Problem description
Format the items below as a Markdown table with two columns, No. and Line. Put the row number in No. and the line in Line, and leave out blank lines.

Items for locating described things:
++++++++++

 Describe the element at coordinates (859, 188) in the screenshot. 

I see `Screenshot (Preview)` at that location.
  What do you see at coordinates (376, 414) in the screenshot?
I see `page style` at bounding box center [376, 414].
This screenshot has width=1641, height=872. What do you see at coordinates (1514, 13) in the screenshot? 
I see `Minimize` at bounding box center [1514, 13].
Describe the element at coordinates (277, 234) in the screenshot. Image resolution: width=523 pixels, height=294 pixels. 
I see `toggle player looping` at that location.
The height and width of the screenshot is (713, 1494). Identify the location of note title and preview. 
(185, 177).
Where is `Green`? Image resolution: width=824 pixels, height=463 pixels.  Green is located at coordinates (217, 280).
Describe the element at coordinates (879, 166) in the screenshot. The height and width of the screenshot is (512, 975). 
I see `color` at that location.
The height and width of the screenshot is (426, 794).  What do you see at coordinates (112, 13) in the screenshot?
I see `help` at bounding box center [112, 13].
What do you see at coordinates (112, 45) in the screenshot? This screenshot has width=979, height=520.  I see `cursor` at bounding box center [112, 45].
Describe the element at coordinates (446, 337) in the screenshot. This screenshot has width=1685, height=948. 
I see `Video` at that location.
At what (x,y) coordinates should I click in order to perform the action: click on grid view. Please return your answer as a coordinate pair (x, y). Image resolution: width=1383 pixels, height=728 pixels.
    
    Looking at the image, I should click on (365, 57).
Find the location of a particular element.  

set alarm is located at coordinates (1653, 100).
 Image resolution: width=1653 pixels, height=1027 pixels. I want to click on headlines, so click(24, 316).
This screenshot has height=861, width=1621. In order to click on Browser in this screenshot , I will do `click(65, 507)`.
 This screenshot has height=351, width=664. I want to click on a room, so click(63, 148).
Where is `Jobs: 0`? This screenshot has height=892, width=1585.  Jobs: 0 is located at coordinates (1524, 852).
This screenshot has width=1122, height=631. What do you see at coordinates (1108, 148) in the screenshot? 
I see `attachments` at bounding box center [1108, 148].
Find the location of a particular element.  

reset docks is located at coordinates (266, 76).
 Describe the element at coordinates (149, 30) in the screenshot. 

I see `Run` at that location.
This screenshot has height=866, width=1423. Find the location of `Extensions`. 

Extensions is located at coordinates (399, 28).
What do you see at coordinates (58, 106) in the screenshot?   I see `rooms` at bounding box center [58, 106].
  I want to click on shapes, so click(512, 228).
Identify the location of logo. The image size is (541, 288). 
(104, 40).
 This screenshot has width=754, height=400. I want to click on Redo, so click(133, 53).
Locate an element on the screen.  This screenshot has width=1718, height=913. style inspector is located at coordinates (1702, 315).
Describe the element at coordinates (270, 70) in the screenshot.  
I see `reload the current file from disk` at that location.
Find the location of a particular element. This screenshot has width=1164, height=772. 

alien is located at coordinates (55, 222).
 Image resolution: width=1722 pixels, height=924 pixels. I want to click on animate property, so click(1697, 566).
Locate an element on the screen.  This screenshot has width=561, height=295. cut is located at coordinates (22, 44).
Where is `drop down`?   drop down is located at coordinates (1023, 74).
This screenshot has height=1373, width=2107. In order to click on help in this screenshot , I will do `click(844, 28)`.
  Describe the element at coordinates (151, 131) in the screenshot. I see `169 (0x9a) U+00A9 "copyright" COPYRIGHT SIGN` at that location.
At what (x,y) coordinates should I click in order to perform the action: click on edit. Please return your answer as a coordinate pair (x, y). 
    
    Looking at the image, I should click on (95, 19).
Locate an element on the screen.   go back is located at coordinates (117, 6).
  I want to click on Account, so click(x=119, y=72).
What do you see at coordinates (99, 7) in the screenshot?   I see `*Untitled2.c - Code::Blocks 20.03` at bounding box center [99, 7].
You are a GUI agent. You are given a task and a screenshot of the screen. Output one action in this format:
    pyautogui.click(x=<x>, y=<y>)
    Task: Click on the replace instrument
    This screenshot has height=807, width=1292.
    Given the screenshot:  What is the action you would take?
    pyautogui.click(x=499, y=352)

++++++++++

Exercise output
| No. | Line |
|---|---|
| 1 |  Describe the element at coordinates (859, 188) in the screenshot.  |
| 2 | I see `Screenshot (Preview)` at that location. |
| 3 |   What do you see at coordinates (376, 414) in the screenshot? |
| 4 | I see `page style` at bounding box center [376, 414]. |
| 5 | This screenshot has width=1641, height=872. What do you see at coordinates (1514, 13) in the screenshot?  |
| 6 | I see `Minimize` at bounding box center [1514, 13]. |
| 7 | Describe the element at coordinates (277, 234) in the screenshot. Image resolution: width=523 pixels, height=294 pixels.  |
| 8 | I see `toggle player looping` at that location. |
| 9 | The height and width of the screenshot is (713, 1494). Identify the location of note title and preview.  |
| 10 | (185, 177). |
| 11 | Where is `Green`? Image resolution: width=824 pixels, height=463 pixels.  Green is located at coordinates (217, 280). |
| 12 | Describe the element at coordinates (879, 166) in the screenshot. The height and width of the screenshot is (512, 975).  |
| 13 | I see `color` at that location. |
| 14 | The height and width of the screenshot is (426, 794).  What do you see at coordinates (112, 13) in the screenshot? |
| 15 | I see `help` at bounding box center [112, 13]. |
| 16 | What do you see at coordinates (112, 45) in the screenshot? This screenshot has width=979, height=520.  I see `cursor` at bounding box center [112, 45]. |
| 17 | Describe the element at coordinates (446, 337) in the screenshot. This screenshot has width=1685, height=948.  |
| 18 | I see `Video` at that location. |
| 19 | At what (x,y) coordinates should I click in order to perform the action: click on grid view. Please return your answer as a coordinate pair (x, y). Image resolution: width=1383 pixels, height=728 pixels. |
| 20 |     Looking at the image, I should click on (365, 57). |
| 21 | Find the location of a particular element.   |
| 22 | set alarm is located at coordinates (1653, 100). |
| 23 |  Image resolution: width=1653 pixels, height=1027 pixels. I want to click on headlines, so click(24, 316). |
| 24 | This screenshot has height=861, width=1621. In order to click on Browser in this screenshot , I will do `click(65, 507)`. |
| 25 |  This screenshot has height=351, width=664. I want to click on a room, so click(63, 148). |
| 26 | Where is `Jobs: 0`? This screenshot has height=892, width=1585.  Jobs: 0 is located at coordinates (1524, 852). |
| 27 | This screenshot has width=1122, height=631. What do you see at coordinates (1108, 148) in the screenshot?  |
| 28 | I see `attachments` at bounding box center [1108, 148]. |
| 29 | Find the location of a particular element.   |
| 30 | reset docks is located at coordinates (266, 76). |
| 31 |  Describe the element at coordinates (149, 30) in the screenshot.  |
| 32 | I see `Run` at that location. |
| 33 | This screenshot has height=866, width=1423. Find the location of `Extensions`.  |
| 34 | Extensions is located at coordinates (399, 28). |
| 35 | What do you see at coordinates (58, 106) in the screenshot?   I see `rooms` at bounding box center [58, 106]. |
| 36 |   I want to click on shapes, so click(512, 228). |
| 37 | Identify the location of logo. The image size is (541, 288).  |
| 38 | (104, 40). |
| 39 |  This screenshot has width=754, height=400. I want to click on Redo, so click(133, 53). |
| 40 | Locate an element on the screen.  This screenshot has width=1718, height=913. style inspector is located at coordinates (1702, 315). |
| 41 | Describe the element at coordinates (270, 70) in the screenshot.   |
| 42 | I see `reload the current file from disk` at that location. |
| 43 | Find the location of a particular element. This screenshot has width=1164, height=772.  |
| 44 | alien is located at coordinates (55, 222). |
| 45 |  Image resolution: width=1722 pixels, height=924 pixels. I want to click on animate property, so click(1697, 566). |
| 46 | Locate an element on the screen.  This screenshot has width=561, height=295. cut is located at coordinates (22, 44). |
| 47 | Where is `drop down`?   drop down is located at coordinates (1023, 74). |
| 48 | This screenshot has height=1373, width=2107. In order to click on help in this screenshot , I will do `click(844, 28)`. |
| 49 |   Describe the element at coordinates (151, 131) in the screenshot. I see `169 (0x9a) U+00A9 "copyright" COPYRIGHT SIGN` at that location. |
| 50 | At what (x,y) coordinates should I click in order to perform the action: click on edit. Please return your answer as a coordinate pair (x, y).  |
| 51 |     Looking at the image, I should click on (95, 19). |
| 52 | Locate an element on the screen.   go back is located at coordinates (117, 6). |
| 53 |   I want to click on Account, so click(x=119, y=72). |
| 54 | What do you see at coordinates (99, 7) in the screenshot?   I see `*Untitled2.c - Code::Blocks 20.03` at bounding box center [99, 7]. |
| 55 | You are a GUI agent. You are given a task and a screenshot of the screen. Output one action in this format: |
| 56 |     pyautogui.click(x=<x>, y=<y>) |
| 57 |     Task: Click on the replace instrument |
| 58 |     This screenshot has height=807, width=1292. |
| 59 |     Given the screenshot:  What is the action you would take? |
| 60 |     pyautogui.click(x=499, y=352) |